--- START OF Data to process ---
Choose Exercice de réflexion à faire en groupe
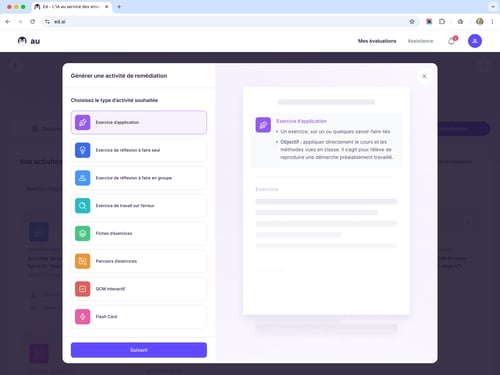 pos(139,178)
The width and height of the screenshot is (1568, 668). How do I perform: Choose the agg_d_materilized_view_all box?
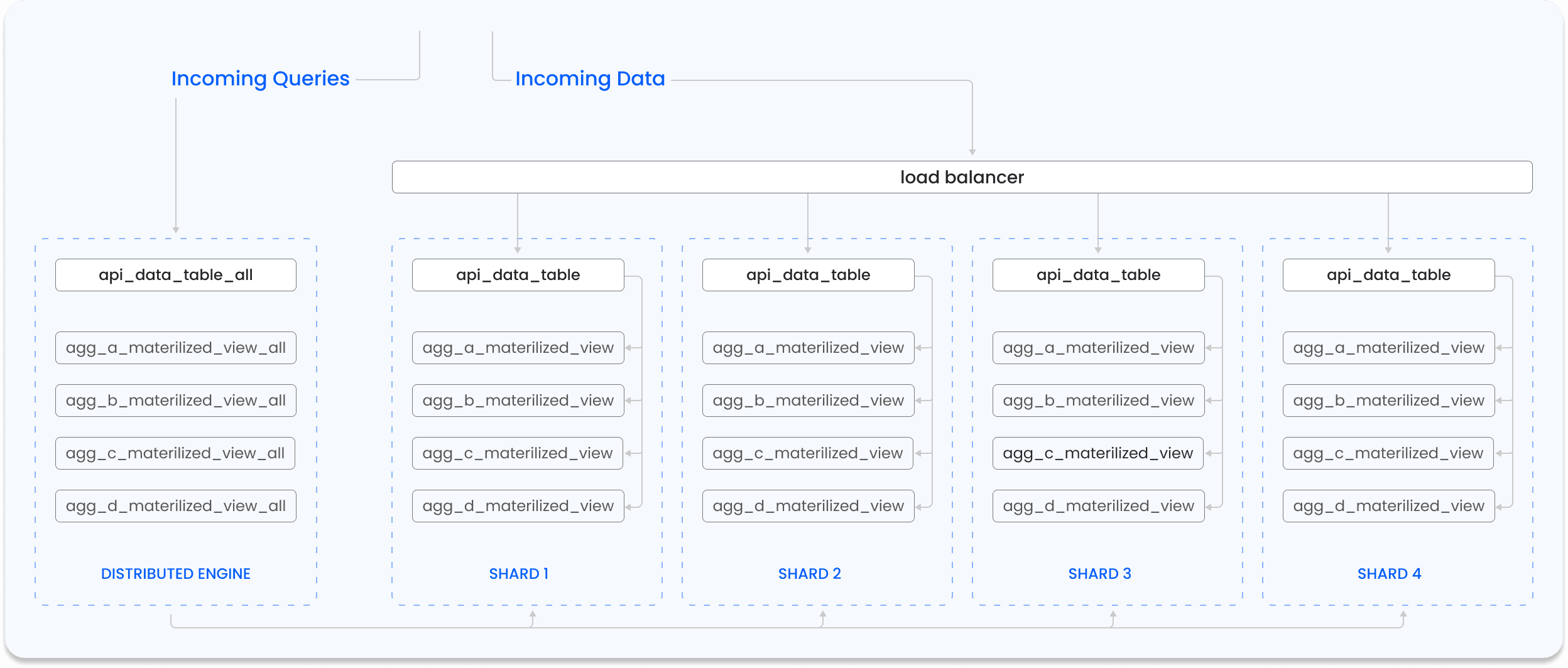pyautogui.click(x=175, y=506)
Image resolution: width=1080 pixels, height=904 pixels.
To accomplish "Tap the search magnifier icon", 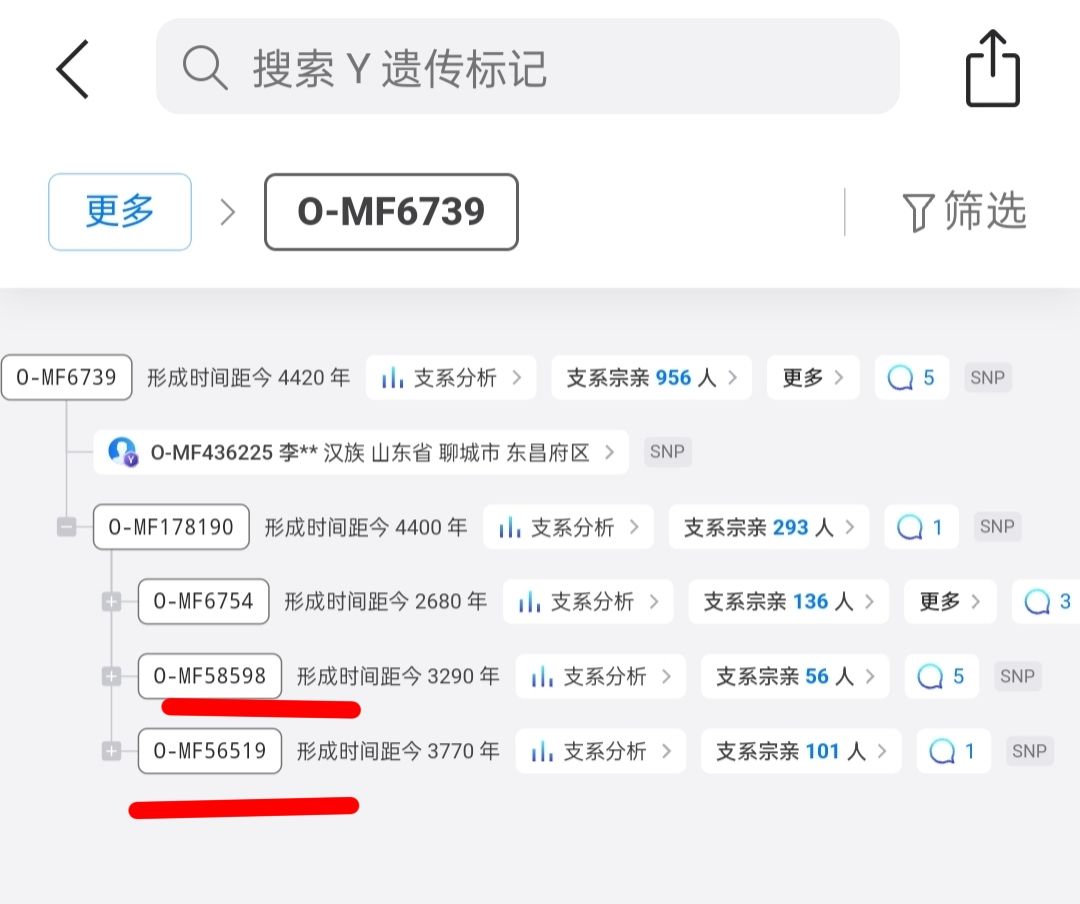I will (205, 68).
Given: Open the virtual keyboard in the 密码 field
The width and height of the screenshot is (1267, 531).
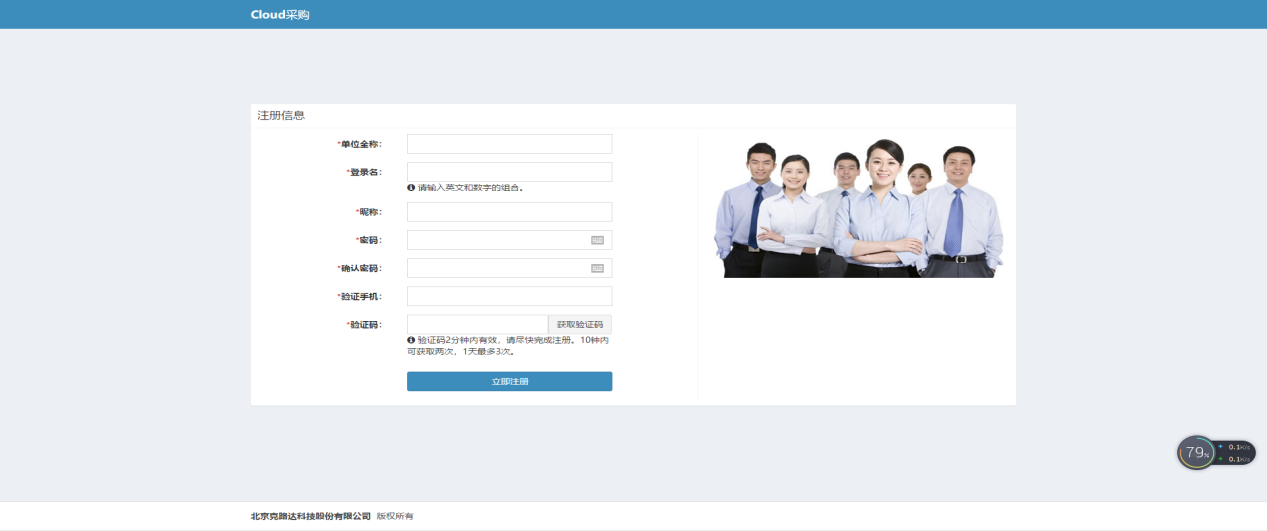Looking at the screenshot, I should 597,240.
--- END OF Data to process ---
* Your task
Please gather every line above that contains the string "width", copying each one in full. Case counts, so match capitals and lowercase letters precisely.

* Answer
The width and height of the screenshot is (1568, 668). How do I perform: Choose the agg_d_materilized_view_all box?
Image resolution: width=1080 pixels, height=904 pixels.
The width and height of the screenshot is (1267, 531).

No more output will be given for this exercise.